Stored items

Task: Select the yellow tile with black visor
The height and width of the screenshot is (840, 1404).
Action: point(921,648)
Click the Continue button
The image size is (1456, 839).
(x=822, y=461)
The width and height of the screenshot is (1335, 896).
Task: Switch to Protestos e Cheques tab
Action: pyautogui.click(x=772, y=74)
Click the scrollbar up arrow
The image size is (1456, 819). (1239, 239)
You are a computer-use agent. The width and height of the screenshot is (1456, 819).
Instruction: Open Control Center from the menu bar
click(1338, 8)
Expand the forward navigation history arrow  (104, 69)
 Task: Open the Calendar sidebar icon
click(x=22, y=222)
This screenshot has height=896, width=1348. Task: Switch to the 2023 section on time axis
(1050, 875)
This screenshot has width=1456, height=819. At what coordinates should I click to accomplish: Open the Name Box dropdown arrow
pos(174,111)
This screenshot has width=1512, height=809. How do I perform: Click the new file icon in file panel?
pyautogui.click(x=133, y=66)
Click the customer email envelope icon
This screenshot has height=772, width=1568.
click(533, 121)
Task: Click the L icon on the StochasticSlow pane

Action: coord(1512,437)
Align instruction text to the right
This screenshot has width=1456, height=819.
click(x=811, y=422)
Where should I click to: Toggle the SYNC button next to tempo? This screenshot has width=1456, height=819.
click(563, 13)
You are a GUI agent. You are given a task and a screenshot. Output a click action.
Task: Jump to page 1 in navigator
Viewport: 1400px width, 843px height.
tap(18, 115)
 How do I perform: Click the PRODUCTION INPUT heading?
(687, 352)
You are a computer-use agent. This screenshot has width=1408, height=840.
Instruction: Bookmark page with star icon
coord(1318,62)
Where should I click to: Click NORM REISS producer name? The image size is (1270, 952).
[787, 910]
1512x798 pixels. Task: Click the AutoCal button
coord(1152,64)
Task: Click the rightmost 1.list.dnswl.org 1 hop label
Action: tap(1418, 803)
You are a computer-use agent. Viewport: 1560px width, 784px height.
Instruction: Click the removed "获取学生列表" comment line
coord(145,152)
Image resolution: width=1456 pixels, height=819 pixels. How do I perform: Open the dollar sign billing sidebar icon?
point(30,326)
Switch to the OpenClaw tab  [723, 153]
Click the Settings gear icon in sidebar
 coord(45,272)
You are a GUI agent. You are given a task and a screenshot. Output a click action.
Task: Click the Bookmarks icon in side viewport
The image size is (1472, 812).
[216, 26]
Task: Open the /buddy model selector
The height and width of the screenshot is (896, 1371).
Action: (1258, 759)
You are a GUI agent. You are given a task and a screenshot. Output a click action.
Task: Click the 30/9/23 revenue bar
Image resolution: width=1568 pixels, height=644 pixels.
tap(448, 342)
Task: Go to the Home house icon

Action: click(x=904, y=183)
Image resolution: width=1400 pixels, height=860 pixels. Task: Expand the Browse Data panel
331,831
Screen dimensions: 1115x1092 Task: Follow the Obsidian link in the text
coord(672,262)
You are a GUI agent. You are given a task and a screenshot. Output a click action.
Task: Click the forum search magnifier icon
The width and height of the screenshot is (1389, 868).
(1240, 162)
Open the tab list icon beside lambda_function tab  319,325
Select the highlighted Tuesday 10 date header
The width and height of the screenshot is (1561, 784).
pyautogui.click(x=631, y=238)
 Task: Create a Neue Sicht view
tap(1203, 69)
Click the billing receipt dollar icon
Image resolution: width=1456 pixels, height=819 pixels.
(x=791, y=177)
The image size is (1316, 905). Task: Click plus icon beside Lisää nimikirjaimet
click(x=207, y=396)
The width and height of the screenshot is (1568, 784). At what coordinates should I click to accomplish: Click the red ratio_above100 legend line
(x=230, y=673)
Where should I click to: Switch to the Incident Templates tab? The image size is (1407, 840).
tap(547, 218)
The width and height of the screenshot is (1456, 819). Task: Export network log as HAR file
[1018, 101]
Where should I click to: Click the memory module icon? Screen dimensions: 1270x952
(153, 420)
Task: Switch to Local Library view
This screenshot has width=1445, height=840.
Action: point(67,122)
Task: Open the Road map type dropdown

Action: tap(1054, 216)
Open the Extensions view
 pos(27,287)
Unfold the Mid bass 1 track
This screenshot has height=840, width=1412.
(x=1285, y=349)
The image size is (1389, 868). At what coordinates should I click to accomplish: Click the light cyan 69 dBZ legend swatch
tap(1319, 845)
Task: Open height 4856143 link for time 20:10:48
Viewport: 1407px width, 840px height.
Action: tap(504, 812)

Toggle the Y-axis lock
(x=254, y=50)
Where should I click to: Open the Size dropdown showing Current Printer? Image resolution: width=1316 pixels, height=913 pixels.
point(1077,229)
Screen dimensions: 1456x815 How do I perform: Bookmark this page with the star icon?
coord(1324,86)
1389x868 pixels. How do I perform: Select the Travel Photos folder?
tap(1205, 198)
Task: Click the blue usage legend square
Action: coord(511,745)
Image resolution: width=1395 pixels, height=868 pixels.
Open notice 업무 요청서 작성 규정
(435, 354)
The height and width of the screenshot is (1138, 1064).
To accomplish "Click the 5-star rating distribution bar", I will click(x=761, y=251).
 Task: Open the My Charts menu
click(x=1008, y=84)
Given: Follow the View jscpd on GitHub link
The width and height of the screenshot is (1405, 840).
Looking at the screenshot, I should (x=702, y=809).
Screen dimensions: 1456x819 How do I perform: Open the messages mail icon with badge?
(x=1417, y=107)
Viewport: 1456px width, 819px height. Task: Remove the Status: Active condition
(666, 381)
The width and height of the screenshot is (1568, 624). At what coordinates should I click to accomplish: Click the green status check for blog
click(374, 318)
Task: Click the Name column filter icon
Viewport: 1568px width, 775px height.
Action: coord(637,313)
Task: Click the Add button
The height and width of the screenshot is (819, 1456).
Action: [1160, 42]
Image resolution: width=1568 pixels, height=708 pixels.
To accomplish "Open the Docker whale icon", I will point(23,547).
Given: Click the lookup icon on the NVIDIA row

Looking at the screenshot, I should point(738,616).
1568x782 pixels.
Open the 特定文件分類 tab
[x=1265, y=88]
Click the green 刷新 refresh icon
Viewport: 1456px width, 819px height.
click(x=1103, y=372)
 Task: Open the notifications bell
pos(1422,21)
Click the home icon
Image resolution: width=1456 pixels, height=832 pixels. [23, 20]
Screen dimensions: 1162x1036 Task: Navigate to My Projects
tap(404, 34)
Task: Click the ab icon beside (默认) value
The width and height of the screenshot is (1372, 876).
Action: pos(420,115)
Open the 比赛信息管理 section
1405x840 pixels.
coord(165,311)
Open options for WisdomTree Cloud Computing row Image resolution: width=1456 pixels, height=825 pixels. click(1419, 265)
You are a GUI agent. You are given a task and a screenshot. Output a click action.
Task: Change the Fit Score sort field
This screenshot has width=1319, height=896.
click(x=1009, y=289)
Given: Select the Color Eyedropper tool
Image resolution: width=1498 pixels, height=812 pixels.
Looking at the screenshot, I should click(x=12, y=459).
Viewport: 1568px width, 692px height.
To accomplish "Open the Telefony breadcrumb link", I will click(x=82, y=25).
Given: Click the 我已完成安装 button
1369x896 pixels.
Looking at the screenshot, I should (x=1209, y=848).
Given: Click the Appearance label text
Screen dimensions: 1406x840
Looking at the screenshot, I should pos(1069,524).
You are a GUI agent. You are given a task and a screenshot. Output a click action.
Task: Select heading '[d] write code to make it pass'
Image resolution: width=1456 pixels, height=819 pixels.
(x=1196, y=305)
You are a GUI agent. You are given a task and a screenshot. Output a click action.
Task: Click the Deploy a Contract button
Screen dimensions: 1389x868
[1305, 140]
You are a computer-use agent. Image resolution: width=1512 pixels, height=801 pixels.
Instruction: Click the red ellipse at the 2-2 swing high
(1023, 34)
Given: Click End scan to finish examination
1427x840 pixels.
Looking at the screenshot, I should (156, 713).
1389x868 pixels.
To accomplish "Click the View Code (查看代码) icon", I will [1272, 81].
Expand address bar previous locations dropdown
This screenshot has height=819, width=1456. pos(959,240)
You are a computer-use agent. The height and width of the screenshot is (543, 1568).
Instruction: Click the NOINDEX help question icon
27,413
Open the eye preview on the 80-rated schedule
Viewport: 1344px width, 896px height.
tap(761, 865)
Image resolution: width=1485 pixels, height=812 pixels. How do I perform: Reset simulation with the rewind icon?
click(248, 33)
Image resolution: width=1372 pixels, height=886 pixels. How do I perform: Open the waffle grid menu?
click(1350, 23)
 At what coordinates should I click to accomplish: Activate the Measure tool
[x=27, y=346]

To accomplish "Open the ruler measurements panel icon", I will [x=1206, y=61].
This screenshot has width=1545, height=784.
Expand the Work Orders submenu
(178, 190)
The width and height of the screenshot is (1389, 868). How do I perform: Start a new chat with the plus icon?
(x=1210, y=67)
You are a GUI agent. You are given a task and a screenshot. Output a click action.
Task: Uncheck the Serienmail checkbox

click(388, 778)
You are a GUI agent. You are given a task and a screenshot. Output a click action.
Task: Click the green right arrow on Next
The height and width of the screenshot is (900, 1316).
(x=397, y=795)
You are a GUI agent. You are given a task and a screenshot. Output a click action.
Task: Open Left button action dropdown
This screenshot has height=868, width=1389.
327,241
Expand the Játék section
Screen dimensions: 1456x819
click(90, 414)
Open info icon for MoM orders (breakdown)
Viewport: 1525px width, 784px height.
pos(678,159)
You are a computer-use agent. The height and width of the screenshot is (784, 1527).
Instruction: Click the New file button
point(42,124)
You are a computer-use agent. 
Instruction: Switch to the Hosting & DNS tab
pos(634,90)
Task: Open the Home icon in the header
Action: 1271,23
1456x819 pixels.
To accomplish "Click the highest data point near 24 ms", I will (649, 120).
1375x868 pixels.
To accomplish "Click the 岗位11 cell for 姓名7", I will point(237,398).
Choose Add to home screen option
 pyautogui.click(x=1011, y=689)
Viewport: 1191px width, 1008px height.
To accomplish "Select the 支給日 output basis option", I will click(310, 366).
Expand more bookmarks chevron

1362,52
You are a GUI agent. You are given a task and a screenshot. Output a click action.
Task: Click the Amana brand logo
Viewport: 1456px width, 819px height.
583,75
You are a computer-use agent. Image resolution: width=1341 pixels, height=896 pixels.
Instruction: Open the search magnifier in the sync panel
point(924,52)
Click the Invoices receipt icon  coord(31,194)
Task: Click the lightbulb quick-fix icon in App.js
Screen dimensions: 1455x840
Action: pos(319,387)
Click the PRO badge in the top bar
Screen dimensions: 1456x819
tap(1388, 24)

TASK GOAL:
Among the lines above, find each one containing the string "computer" and copy it.

RESPONSE AREA:
You are a computer-use agent. The width and height of the screenshot is (1456, 819).
You are a computer-use agent. This screenshot has width=1408, height=840.
You are a computer-use agent. Viewport: 1560px width, 784px height.
You are a computer-use agent. Image resolution: width=1512 pixels, height=801 pixels.
You are a computer-use agent. The height and width of the screenshot is (543, 1568).
You are a computer-use agent. The height and width of the screenshot is (784, 1527).
You are a computer-use agent. 
You are a computer-use agent. Image resolution: width=1341 pixels, height=896 pixels.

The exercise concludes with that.